The president of the American Federation of Teachers, Randi Weingarten, attacked Jews who criticized her union’s efforts to keep schools closed for in-class instruction as members of the “ownership class.”
“American Jews are now part of the ownership class,” Weingarten said in an interview with the Jewish Telegraphic Agency a month ago reported by the Jerusalem Post. The 63-year-old union president who represents 1.7 million members was responding to those who criticize efforts to keep schools closed while they exploit the coronavirus crisis for billions in stimulus money that won’t be spent for years.
“I think some people are very skeptical of the power that they perceive teachers unions to have,” began the interviewer. “They look at, for example, the ongoing struggles in Los Angeles, where they see this bi dollar figure of aid being given for school reopening and are baffled by the perceived resistance of teachers to going back to work.”
Weingarten took issue with the complaint. At the time, the Los Angeles teachers union, which operates in the second-largest district in the country, was pulling every excuse to remain remote, and even went as far to slam the state’s plans to reopen as “propagating structural racism.”
“What I hear when I hear that question is that those who are in the ownership class now want to take that ladder of opportunity away from those who do not have it,” Weingarten said.
Jews were immigrants from somewhere else.
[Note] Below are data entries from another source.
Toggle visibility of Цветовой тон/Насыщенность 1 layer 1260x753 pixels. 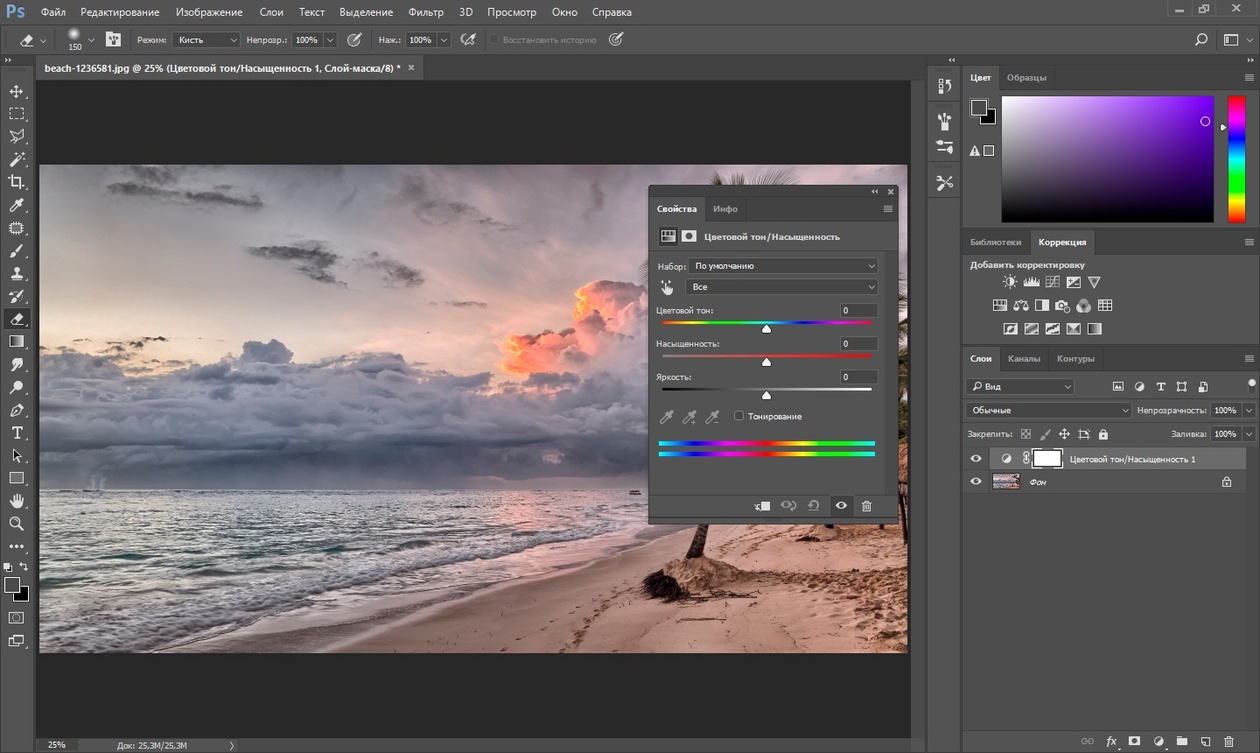976,458
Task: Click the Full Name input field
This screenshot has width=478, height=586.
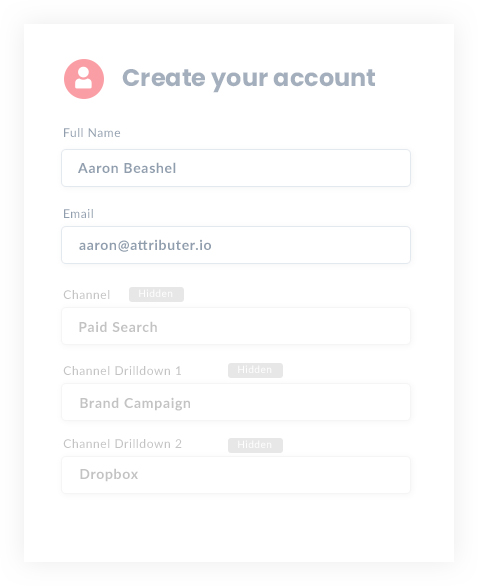Action: point(236,168)
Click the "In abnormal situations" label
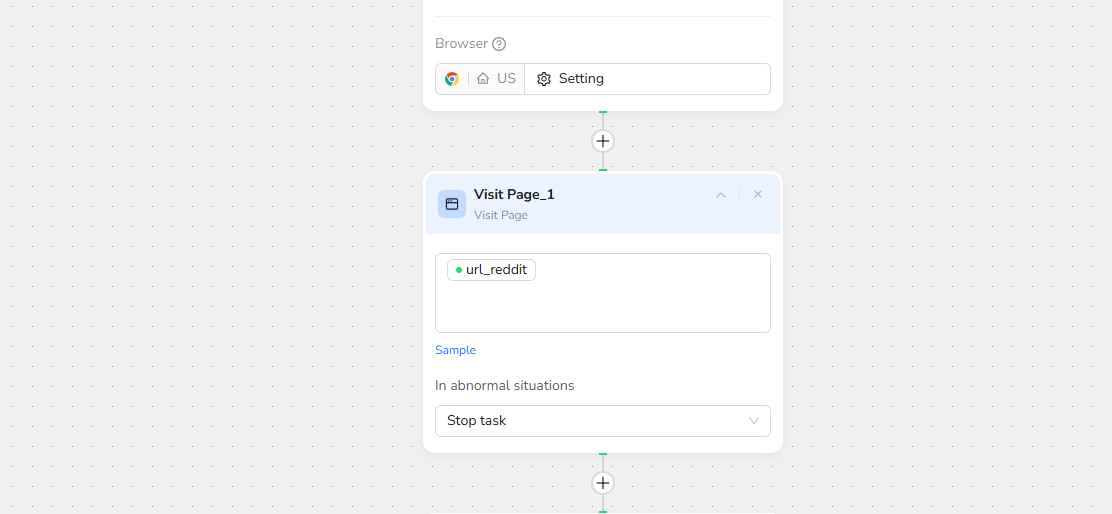Viewport: 1112px width, 514px height. point(504,385)
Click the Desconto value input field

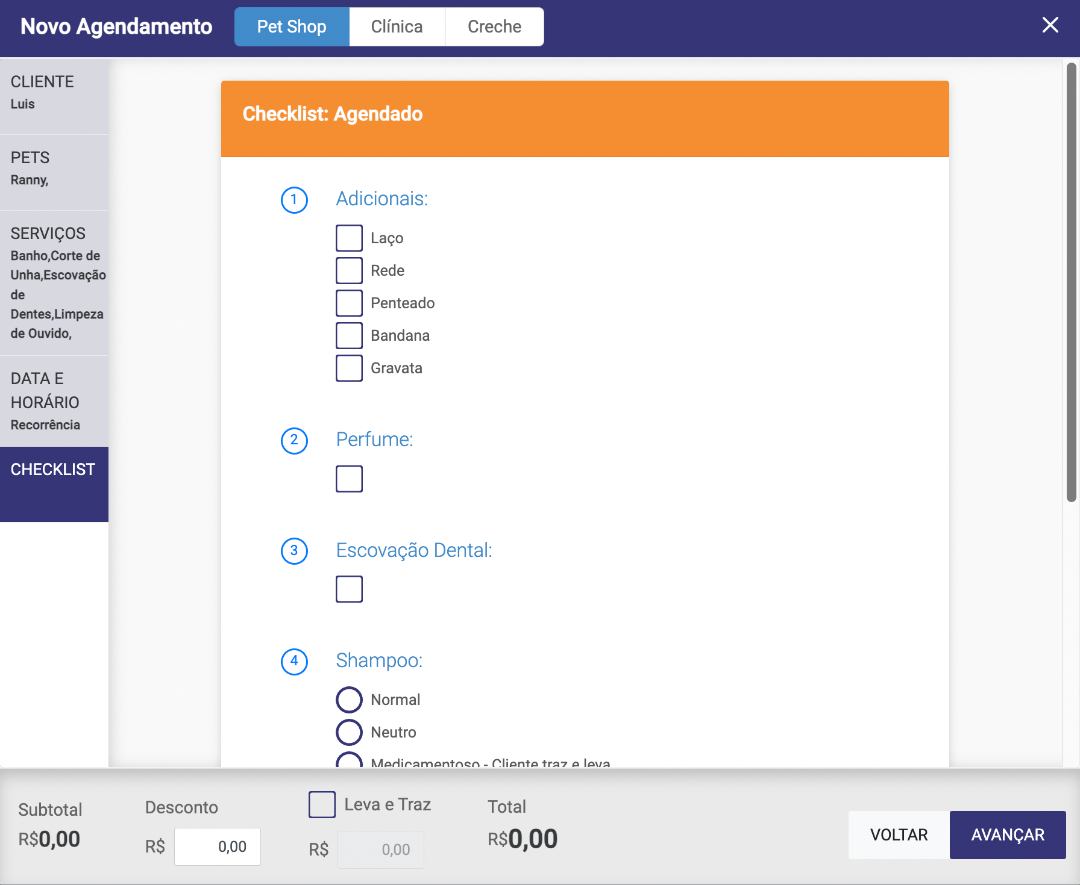(x=218, y=847)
And they needed the right to have public education. And they needed power to have enough income and wealth for their families that they could put their kids through college and their kids could do better than they have done. Both economic opportunity though the labor movement and an educational opportunity through public education were key for Jews to go from the working class to the ownership class.
American Federation of Teachers Prez: "American Jews are now part of the ownership class. What I hear when I hear that question is that those who are in the ownership class now want to take that ladder of opportunity away from those who do not have it."https://t.co/Gdrdv0HeVY pic.twitter.com/dCxJbBD5bH
— Jerry Dunleavy (@JerryDunleavy) April 7, 2021
A month later, and L.A. schools are still not fully open in-person. The district, according to a local NBC affiliate, will begin classroom re-openings next week after 12 months of closure. Only elementary schools and institutions geared towards special needs will re-open. The remainder of the district’s buildings are supposed to re-open later this month. But now, that timeline may change as the teacher union demands childcare to return to class.
Despite Congress sending $129 billion to K-12 schools in coronavirus spending to get schools open, a tracker by the conservative-leaning American Enterprise Institute shows less than half, only 42 percent of districts, have returned to full in-class instruction nationwide.
In Los Angeles, an area food bank has felt the school closures exacerbate their local need.
William Hernandez, who runs the Valley Food Bank handling upwards of $1.5 million in groceries per month to families in need, told The Federalist they’ve seen an increased demand particularly among families with children as they learn-from-home.
“Hungry kids can’t concentrate in school,” Hernandez said, where eating habits for children learning from home require several trips to the refrigerator throughout the day.
The food bank has gone from feeding on average 3,900 families per month to 10,000.
Earlier this week, Weingarten caught flak for publishing a tweet of herself prepared to board a private airplane, notorious for inefficient emissions.
— Randi Weingarten (@rweingarten) April 5, 2021
She had previously demanded “all major polluters to step up” to curtail emissions.